At 08:25 PM 8/28/97 -0700, Scott D. Randel wrote:
>I am disturbed.  Long ago, I checked my Klingon dictionary to
>translate "batleth" (as it was pronounced on TNG).  I decided it must
>be "honor sword," which would be batlh'etlh.  The revised KD had
>betleH, "a type of hand weapon."  I dismissed this as being some other
>weapon.  It now seems that this is, in fact, the correct word for the
>honor sword.  Why not batlh'etlh?

Be not dismayed.  DujlIj yIvoq. From KGT p. 59, "The word betleH is actually
an archaic form.  In contemporary Klingon, "sword of honor" would be batlh
'etlh, though this phrase is used almost exclusively as a translation or
explanation of the older word, betleH."

>Just got The Klingon Way (audio tape).  Worf must be from the boonies
>(or living with humans all these years has seriously impaired his
>proficiency with thlIngan Hol).  His accent is as bad as those guys'
>on the Klingon CD!  Hardly any glottal stops at all!  (Qapla instead
>of Qapla'?)

Yeah ... he was raised by Russians, after all.  :)

>While listening to the Conversational Klingon tape again, I noticed
>that for twelve hundred, we hear cha'mach wa' vatlh.  Surely this is
>twenty-one hundred!  

{cha'maH wa' vatlh} and yes, it is a known error.  Well caught.

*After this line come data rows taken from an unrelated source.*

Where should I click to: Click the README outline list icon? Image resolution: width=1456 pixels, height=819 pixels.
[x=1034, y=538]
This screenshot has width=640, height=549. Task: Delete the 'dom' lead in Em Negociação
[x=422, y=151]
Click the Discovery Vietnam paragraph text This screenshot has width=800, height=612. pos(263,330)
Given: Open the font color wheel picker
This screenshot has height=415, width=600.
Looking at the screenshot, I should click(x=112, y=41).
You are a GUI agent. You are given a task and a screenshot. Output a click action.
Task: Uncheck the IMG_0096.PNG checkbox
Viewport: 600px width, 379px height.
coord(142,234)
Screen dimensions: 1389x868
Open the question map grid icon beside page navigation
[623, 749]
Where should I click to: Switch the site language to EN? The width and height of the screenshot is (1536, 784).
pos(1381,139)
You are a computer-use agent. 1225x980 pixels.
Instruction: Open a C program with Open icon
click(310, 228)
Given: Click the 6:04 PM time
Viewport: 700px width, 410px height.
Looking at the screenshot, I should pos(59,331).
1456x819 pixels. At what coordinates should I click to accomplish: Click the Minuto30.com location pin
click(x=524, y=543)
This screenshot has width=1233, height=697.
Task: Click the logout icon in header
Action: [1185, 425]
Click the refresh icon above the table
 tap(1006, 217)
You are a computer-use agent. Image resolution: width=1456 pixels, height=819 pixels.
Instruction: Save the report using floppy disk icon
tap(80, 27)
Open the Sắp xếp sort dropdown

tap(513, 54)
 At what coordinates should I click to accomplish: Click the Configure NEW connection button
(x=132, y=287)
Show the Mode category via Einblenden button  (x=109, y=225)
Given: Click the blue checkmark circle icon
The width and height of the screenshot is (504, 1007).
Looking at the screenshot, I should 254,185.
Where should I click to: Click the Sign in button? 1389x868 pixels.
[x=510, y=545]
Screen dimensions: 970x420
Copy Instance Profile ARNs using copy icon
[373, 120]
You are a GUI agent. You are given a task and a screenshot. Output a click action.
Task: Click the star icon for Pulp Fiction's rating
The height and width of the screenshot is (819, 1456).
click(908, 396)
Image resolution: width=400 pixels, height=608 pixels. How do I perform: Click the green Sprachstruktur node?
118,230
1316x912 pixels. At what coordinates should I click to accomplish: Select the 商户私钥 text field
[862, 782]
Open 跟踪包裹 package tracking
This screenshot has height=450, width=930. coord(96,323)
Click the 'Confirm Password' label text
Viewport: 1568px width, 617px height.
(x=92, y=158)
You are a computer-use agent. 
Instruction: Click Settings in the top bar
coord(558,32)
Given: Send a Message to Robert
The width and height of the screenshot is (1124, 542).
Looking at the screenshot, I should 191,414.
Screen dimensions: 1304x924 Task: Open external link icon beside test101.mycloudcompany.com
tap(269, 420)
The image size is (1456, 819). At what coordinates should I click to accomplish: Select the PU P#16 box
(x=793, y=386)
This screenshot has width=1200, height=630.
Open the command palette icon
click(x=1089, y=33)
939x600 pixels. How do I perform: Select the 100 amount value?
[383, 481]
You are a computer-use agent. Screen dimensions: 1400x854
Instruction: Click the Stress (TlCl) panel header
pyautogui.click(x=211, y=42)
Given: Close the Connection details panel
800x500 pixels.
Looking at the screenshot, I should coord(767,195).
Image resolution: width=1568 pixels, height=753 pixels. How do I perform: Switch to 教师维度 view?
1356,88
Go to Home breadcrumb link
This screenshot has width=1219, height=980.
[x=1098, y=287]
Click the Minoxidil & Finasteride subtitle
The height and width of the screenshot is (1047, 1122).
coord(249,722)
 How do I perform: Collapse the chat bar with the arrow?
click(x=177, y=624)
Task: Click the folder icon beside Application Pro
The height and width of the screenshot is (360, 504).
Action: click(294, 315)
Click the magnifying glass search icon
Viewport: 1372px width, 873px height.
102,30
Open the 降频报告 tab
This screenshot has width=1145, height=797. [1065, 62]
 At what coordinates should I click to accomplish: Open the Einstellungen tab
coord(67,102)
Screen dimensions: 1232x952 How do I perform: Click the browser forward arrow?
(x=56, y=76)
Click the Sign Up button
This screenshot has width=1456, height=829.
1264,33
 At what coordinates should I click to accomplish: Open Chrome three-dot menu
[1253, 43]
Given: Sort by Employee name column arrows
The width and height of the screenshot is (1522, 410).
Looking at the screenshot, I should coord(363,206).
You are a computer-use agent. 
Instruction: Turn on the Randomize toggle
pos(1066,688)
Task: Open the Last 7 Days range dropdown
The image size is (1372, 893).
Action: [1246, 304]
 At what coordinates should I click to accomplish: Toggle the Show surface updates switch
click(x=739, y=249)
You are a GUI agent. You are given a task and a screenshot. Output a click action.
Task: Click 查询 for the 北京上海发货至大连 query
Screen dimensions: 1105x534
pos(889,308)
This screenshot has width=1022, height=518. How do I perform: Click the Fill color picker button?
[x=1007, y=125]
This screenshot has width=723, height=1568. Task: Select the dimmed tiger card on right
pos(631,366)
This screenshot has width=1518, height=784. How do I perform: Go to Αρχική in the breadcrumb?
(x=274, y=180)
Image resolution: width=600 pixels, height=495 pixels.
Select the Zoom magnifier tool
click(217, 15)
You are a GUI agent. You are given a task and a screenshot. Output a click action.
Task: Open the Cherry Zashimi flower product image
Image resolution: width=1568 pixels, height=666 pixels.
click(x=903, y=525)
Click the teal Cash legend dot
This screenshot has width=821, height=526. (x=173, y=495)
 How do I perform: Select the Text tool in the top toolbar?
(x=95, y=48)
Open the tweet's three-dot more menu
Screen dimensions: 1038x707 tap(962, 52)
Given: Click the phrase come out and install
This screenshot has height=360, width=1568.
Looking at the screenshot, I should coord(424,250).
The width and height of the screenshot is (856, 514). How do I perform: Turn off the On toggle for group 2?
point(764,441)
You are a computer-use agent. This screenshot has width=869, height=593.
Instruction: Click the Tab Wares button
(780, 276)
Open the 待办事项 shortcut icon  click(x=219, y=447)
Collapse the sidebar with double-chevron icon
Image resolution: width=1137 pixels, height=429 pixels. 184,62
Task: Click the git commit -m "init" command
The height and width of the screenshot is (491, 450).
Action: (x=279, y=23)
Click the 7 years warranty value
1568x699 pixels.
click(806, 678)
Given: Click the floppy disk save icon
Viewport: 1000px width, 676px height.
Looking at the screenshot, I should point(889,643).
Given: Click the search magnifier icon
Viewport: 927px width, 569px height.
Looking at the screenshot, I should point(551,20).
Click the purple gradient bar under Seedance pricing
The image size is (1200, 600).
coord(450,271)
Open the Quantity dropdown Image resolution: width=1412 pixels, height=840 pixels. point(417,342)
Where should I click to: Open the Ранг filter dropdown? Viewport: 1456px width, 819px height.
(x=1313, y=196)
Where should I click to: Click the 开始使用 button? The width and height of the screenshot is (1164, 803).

>Further, shouldn't twelve hundred be one thousand
>two hundred (wa'SaD cha'vatlh)?  Are numbers written (and said)
>differently when used for time?

Yes, apparently.  

>In CK (is this the correct abbreviation for the Conversational Klingon
>audio tape?), 

That's what we use.

>one of the initial curses soundslike ghuy'cha', but in
>the addendum to the KD (revised), it is shown as ghay'cha'.

Look back at TKD section 5.5.  There are two similar mu'qaDmey: ghuy'cha'
and ghay'cha'.

>Am I
>missing an integral part of the pronunciation somewhere?  The "uy"
>phoneme is not shown with the other "y" endings. 

The sound {uy} is listed in TKD 1.2.  It just isn't in the table, for some
reason.

>At this point, I can't even tell if I got the word order right for my
>sig!  As I am not constructing a complete sentence, I'm not sure where
>to put the two modifiers to "student."  

The sig you included was in English, so I can't see the problem, but ..

>Heart of targ is written as
>"targ heart," so I think "student of Klingon language" would be
>"Klingon language student."  

That is correct.

>Terran, I guess, would come at the end,
>as "six big phasers" is jav pu'mey tin.

The reason {tIn} follows the noun is that {tIn} is a verb, meaning "be big."
See section 4.4.  The modifiers that go before the noun are other nouns,
operating in a noun-noun construction, described in TKD 3.4.

DaH pIpyuS yIghor!  mu'tlhegh tIqon.